Provide the records once more, identical to the original.

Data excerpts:
========================================
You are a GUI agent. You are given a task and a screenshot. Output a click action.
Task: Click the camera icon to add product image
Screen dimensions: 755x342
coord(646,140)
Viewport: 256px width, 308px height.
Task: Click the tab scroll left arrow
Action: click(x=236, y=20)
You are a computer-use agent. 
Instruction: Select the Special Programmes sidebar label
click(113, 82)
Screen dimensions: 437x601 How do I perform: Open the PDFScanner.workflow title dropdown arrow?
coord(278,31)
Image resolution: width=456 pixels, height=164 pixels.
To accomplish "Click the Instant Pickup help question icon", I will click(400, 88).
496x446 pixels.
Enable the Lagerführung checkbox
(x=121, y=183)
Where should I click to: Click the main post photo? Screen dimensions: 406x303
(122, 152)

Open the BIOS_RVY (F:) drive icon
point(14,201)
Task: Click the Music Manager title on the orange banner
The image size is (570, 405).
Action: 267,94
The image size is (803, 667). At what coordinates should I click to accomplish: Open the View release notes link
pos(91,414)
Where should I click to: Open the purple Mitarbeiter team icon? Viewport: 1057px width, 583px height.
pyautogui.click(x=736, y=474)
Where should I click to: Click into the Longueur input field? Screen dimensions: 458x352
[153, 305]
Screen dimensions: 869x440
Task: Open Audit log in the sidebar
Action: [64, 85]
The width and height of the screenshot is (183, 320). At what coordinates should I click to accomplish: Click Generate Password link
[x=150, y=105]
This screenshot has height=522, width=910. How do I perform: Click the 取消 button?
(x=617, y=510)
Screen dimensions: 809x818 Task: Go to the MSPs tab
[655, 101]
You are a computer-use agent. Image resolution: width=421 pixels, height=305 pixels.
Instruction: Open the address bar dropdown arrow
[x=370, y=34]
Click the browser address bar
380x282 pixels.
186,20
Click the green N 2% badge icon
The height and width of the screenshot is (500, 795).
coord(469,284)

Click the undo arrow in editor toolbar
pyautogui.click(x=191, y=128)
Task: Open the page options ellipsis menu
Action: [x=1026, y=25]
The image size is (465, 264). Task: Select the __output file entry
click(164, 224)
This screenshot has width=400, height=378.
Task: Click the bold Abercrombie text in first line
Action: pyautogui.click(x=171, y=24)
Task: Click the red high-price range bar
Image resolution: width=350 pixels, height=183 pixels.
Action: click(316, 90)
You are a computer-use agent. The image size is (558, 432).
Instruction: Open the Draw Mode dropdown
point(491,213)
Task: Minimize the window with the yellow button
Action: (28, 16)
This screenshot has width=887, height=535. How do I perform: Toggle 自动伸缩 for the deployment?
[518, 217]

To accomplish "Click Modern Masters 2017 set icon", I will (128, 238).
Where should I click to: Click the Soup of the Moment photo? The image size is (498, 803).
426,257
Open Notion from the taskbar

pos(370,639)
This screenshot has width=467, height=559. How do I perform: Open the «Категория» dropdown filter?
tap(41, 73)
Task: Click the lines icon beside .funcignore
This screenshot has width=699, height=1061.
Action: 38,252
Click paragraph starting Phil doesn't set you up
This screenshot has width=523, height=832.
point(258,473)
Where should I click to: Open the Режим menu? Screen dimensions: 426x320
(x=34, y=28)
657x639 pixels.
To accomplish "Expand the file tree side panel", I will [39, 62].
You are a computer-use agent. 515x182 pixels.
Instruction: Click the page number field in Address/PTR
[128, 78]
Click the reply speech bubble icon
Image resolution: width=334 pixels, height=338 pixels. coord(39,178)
========================================
* _OUTPUT OF THE TASK_:
You are a GUI agent. You are given a task and a screenshot. Output a click action.
Task: Click the camera icon to add product image
Screen dimensions: 755x342
coord(646,140)
Viewport: 256px width, 308px height.
Task: Click the tab scroll left arrow
Action: click(x=236, y=20)
You are a computer-use agent. 
Instruction: Select the Special Programmes sidebar label
click(113, 82)
Screen dimensions: 437x601 How do I perform: Open the PDFScanner.workflow title dropdown arrow?
coord(278,31)
Image resolution: width=456 pixels, height=164 pixels.
To accomplish "Click the Instant Pickup help question icon", I will click(400, 88).
496x446 pixels.
Enable the Lagerführung checkbox
(x=121, y=183)
Where should I click to: Click the main post photo? Screen dimensions: 406x303
(122, 152)

Open the BIOS_RVY (F:) drive icon
point(14,201)
Task: Click the Music Manager title on the orange banner
The image size is (570, 405).
Action: 267,94
The image size is (803, 667). At what coordinates should I click to accomplish: Open the View release notes link
pos(91,414)
Where should I click to: Open the purple Mitarbeiter team icon? Viewport: 1057px width, 583px height.
pyautogui.click(x=736, y=474)
Where should I click to: Click into the Longueur input field? Screen dimensions: 458x352
[153, 305]
Screen dimensions: 869x440
Task: Open Audit log in the sidebar
Action: [64, 85]
The width and height of the screenshot is (183, 320). At what coordinates should I click to accomplish: Click Generate Password link
[x=150, y=105]
This screenshot has height=522, width=910. How do I perform: Click the 取消 button?
(x=617, y=510)
Screen dimensions: 809x818 Task: Go to the MSPs tab
[655, 101]
You are a computer-use agent. Image resolution: width=421 pixels, height=305 pixels.
Instruction: Open the address bar dropdown arrow
[x=370, y=34]
Click the browser address bar
380x282 pixels.
186,20
Click the green N 2% badge icon
The height and width of the screenshot is (500, 795).
coord(469,284)

Click the undo arrow in editor toolbar
pyautogui.click(x=191, y=128)
Task: Open the page options ellipsis menu
Action: [x=1026, y=25]
The image size is (465, 264). Task: Select the __output file entry
click(164, 224)
This screenshot has width=400, height=378.
Task: Click the bold Abercrombie text in first line
Action: pyautogui.click(x=171, y=24)
Task: Click the red high-price range bar
Image resolution: width=350 pixels, height=183 pixels.
Action: click(316, 90)
You are a computer-use agent. The image size is (558, 432).
Instruction: Open the Draw Mode dropdown
point(491,213)
Task: Minimize the window with the yellow button
Action: (28, 16)
This screenshot has width=887, height=535. How do I perform: Toggle 自动伸缩 for the deployment?
[518, 217]

To accomplish "Click Modern Masters 2017 set icon", I will (128, 238).
Where should I click to: Click the Soup of the Moment photo? The image size is (498, 803).
426,257
Open Notion from the taskbar

pos(370,639)
This screenshot has width=467, height=559. How do I perform: Open the «Категория» dropdown filter?
tap(41, 73)
Task: Click the lines icon beside .funcignore
This screenshot has width=699, height=1061.
Action: 38,252
Click paragraph starting Phil doesn't set you up
This screenshot has width=523, height=832.
point(258,473)
Where should I click to: Open the Режим menu? Screen dimensions: 426x320
(x=34, y=28)
657x639 pixels.
To accomplish "Expand the file tree side panel", I will [39, 62].
You are a computer-use agent. 515x182 pixels.
Instruction: Click the page number field in Address/PTR
[128, 78]
Click the reply speech bubble icon
Image resolution: width=334 pixels, height=338 pixels. coord(39,178)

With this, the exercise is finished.